Which is, at times, uncomfortable, because of these particular scenarios that I have absolutely no need to think about, and yet they continue to occupy my thoughts, arising in the most random of times:

  1. The stories are true: well, this speaks for itself. That would be just fucking weird. (No pun intended with the fucking. Really.)
  2. The stories are false: this totally sucks for the girl, because apparently my entire class, including her ex-boyfriend, believe that the stories are true, and a good six months after the fact, the incident still comes up in random conversations. And, paranoid as I am, for all I know, particularly if they have never managed to localize the source of these stories, all fingers probably point to me, since I worked with this girl and the suspected resident(s) (!) for quite a while.
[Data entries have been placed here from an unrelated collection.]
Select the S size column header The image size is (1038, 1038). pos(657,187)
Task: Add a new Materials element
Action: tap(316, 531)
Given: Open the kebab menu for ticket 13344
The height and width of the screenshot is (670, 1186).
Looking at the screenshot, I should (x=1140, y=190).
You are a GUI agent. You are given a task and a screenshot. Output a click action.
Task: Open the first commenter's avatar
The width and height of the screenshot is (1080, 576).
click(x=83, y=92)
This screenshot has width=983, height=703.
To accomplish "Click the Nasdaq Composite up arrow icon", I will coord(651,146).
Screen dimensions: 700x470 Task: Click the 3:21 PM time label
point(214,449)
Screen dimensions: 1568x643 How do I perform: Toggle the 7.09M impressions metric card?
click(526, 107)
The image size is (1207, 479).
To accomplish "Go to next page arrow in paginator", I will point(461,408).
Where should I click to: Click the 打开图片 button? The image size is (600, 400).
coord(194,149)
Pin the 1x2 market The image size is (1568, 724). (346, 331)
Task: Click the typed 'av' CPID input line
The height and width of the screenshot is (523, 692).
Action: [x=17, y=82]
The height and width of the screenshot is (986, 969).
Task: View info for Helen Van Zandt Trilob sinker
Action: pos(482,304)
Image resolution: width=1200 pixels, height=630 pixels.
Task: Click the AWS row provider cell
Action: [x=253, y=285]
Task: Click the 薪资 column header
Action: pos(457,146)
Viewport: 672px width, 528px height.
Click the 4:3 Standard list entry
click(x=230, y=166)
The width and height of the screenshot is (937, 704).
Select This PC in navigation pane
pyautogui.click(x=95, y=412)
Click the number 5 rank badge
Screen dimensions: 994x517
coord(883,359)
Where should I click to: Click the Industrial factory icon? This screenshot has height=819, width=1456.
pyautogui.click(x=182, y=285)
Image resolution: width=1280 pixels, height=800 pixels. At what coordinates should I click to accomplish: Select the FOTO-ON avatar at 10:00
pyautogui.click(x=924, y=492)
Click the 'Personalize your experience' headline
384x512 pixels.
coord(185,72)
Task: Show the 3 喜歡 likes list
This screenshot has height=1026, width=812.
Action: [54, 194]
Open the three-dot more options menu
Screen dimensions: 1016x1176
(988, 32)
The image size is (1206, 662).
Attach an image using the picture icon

And still even if the stories are true, it think it sucks for anyone to continue spreading these stories. Whether the original behavior was unethical or not, this is someone's private life we're discussing here. Not necessarily the most appropriate topic of conversation. And (of course, selfish bastard that I am, I'm really only thinking about myself here) I would hate to think that if they have erroneously localized the source of these stories to me, that I would be characterized as some backstabbing bastard who spreads rumors unfounded on evidence.

My only consolation is that not many people think highly of this girl. I mean, I thought she was all right, actually, and I had some pleasant conversations with her. I don't think she's nearly as bad as everyone says she is. I wonder why everyone has so readily turned on her. I mean, sure, for all I know, she simply allowed me to believe what she wanted me to believe about her, and that I got played. On the other hand, it makes me wonder what people say about me behind my back, and again, it makes me hate the people at my school. (I mean, yeah, there are a lot of unrelated reasons as to why I hate people at my school, but I won't go into it here.)

But seriously. Don't go to my medical school. It's filled with bitter, rotten, lazy people who think they deserve more than they've gotten, and that is the worse type of asshole, the one's who think about what they deserve. Well, maybe if they actually made an honest effort to work for it, and spent a little less time kissing ass and putting on airs... but this is another tirade that belongs somewhere else. I will never understand it. We are, for all intents and purposes, a reject farm, and still, there are people here who believe that they are bad-ass. OK. I'm going off on a tangent. Let me stop now.

So that is that. It's just something I wanted to get into written form. Who knows.